Campaigning
for clear, consistent, and significant understandings with key markets
in support of clearly defined marketing objectives begins with a brand
plan.
Every
company, product, and service has an identity, image, language, and
personality
that positions it best among competitors. What folks think about you is
either there by design or by default. Branding is the critical thinking
process that investigates and defines a market's needs as well as the
marketing goals, objectives, and
strategies necessary to fulfill those needs. It is a process of
establishing the metrics for optimizing and measuring
marketing success.
The
need for branding is centered in a growing understanding of how
communications
work.

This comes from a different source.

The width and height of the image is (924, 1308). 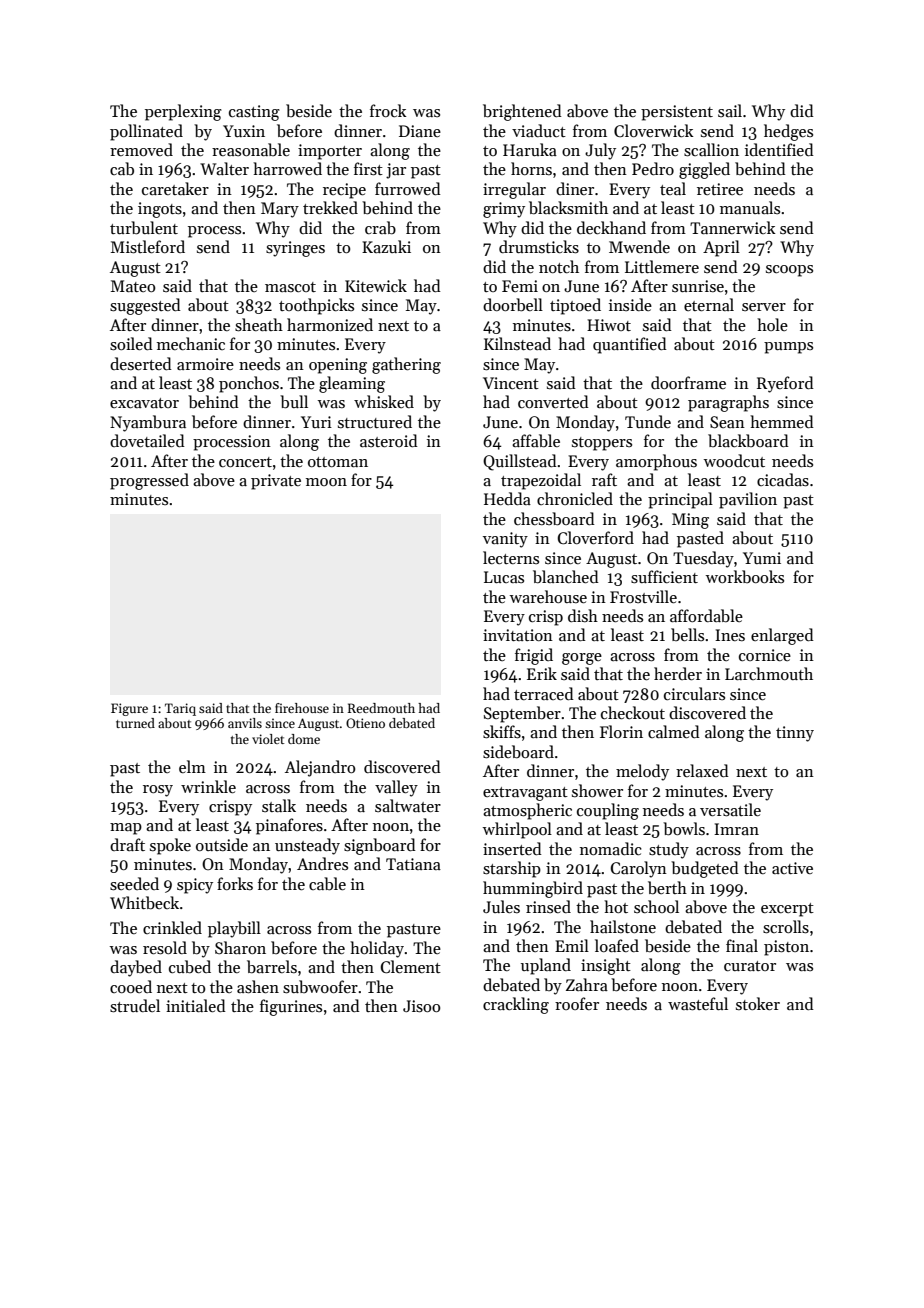 What do you see at coordinates (290, 287) in the image?
I see `mascot` at bounding box center [290, 287].
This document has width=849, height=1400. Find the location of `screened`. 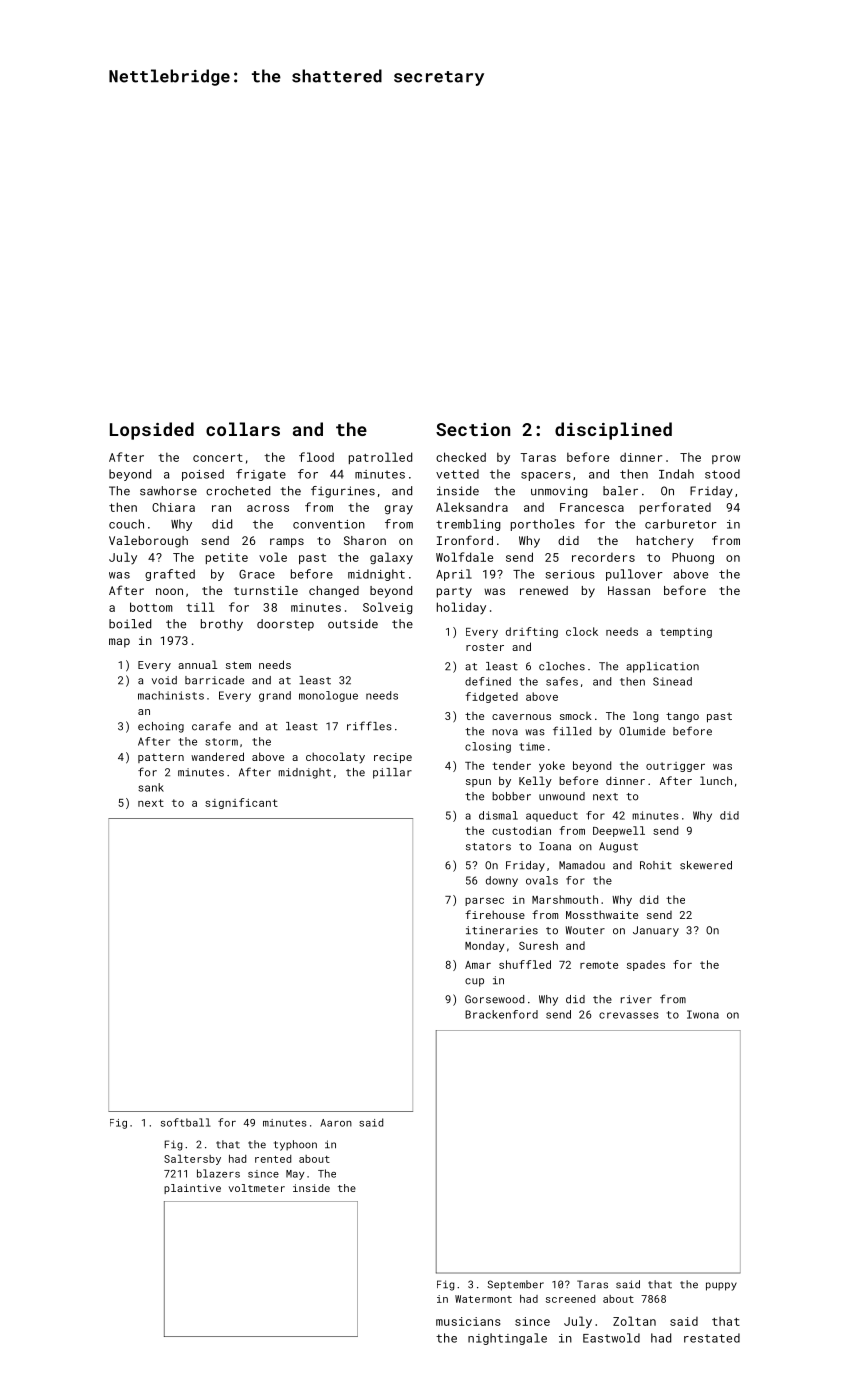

Brands are critical to how people remember what they've been
exposed
to. It is as applicable to B2B as it is to B2C marketing.
Much
more than the design of trademarks, trade names and logos, your brand
needs
to be a mnemonic matrix of values and benefits that best identifies and
positions you for markets. Before a brand works its way into design,
it’s
a process of research and discovery that ultimately identifies,
defines,
and positions you for strategic significance among markets and
competitors.
Your
markets, stake holders, peers, and other constituencies – i.e.,
strategic
partners, stockholders, opinion leaders in media, government,
lobbyists,
vendors, employees, competitors, etc. – perceive you from different
vantage
points. And, these perspectives often influence each other. There is
always
an acculturation process among and between you, your constituencies,
and
your competitors. Good branding ensures a marketing campaign stays on
message
often giving it the "legs" it needs to stand and defend itself on a
range
of levels and applications on its own.
A
good brand is also essential to cost-effective campaigning. It centers
the campaign, minimizes risks, and optimizes opportunities in support
of
your communications investment.
So,
while “brand speak” has created an aura and mystique for the concept in
recent years, the concept behind branding is actually pretty
simple: As perception is reality,
your
brand is you. It is the mnemonic trigger that recalls from the
subconscious
a matrix of facts, impressions, experiences, values, and feelings
people
have about you. It's the single idea that best positions you for
significance
among the competition with your markets and constituencies.
Strategic
significance is where all good campaigns begin.